#### Work to complete
The required output is the line containing "Where should I click to: Choose" followed by every line after it to the end of the listing, each written out exactly.

#### Data to examine

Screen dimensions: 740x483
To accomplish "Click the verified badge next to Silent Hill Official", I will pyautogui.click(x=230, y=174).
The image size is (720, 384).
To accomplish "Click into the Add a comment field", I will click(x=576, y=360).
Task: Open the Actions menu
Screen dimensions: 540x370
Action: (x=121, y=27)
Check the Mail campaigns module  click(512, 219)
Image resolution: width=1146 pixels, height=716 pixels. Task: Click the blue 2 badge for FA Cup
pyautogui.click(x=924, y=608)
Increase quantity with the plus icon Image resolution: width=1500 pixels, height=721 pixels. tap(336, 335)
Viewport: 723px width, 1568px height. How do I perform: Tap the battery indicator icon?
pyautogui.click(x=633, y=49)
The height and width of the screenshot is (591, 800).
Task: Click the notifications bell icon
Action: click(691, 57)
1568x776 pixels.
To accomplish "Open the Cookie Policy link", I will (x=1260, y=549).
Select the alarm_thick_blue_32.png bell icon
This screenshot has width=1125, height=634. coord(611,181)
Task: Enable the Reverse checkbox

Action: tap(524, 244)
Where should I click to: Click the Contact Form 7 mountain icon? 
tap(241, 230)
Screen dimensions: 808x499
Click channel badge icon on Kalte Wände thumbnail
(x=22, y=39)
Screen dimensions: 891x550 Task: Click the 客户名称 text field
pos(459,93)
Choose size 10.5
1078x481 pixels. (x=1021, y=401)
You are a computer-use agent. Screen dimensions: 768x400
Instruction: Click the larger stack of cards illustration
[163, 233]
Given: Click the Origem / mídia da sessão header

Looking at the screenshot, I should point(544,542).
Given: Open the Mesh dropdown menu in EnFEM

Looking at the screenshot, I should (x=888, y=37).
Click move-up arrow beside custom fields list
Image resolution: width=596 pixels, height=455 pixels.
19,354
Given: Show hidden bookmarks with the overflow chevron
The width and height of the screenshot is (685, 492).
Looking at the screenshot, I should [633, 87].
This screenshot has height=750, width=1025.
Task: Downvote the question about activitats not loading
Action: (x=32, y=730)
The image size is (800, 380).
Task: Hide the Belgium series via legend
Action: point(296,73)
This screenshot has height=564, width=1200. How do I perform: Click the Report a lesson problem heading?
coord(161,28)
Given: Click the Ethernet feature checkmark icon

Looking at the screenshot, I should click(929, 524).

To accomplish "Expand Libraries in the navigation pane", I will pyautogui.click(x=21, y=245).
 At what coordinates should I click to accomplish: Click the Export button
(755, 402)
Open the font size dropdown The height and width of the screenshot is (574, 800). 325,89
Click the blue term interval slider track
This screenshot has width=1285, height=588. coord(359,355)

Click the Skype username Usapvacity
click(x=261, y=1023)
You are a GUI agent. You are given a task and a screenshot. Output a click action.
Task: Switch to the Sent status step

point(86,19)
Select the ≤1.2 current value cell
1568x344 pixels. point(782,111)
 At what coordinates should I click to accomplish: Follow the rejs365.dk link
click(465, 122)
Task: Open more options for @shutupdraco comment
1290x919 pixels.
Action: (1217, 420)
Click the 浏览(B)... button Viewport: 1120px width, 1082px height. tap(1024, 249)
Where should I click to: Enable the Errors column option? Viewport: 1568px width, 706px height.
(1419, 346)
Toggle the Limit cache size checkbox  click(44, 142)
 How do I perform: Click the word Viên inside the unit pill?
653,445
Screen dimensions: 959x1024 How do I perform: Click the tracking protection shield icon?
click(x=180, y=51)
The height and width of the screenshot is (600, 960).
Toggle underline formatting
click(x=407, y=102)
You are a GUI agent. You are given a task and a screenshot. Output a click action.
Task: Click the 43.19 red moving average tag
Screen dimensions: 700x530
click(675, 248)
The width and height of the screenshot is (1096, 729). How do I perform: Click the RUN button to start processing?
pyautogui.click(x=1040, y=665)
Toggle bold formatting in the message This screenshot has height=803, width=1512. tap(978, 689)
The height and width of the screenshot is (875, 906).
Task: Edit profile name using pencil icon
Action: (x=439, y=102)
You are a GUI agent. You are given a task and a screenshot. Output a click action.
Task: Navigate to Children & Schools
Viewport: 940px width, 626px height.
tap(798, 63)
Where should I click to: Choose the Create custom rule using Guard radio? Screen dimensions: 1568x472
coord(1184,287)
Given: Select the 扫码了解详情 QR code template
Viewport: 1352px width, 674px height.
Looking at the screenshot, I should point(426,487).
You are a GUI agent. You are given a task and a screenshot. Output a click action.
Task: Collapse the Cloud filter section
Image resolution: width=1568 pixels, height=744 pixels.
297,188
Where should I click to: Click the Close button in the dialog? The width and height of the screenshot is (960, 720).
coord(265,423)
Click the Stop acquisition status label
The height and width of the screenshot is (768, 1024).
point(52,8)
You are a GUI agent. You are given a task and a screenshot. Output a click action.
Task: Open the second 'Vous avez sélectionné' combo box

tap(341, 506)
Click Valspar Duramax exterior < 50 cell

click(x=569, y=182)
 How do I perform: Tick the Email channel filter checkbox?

########

#### Solution to this exercise
Where should I click to: Choose the Create custom rule using Guard radio? Screen dimensions: 1568x472
coord(1184,287)
Given: Select the 扫码了解详情 QR code template
Viewport: 1352px width, 674px height.
Looking at the screenshot, I should point(426,487).
You are a GUI agent. You are given a task and a screenshot. Output a click action.
Task: Collapse the Cloud filter section
Image resolution: width=1568 pixels, height=744 pixels.
297,188
Where should I click to: Click the Close button in the dialog? The width and height of the screenshot is (960, 720).
coord(265,423)
Click the Stop acquisition status label
The height and width of the screenshot is (768, 1024).
point(52,8)
You are a GUI agent. You are given a task and a screenshot. Output a click action.
Task: Open the second 'Vous avez sélectionné' combo box

tap(341, 506)
Click Valspar Duramax exterior < 50 cell

click(x=569, y=182)
 How do I perform: Tick the Email channel filter checkbox?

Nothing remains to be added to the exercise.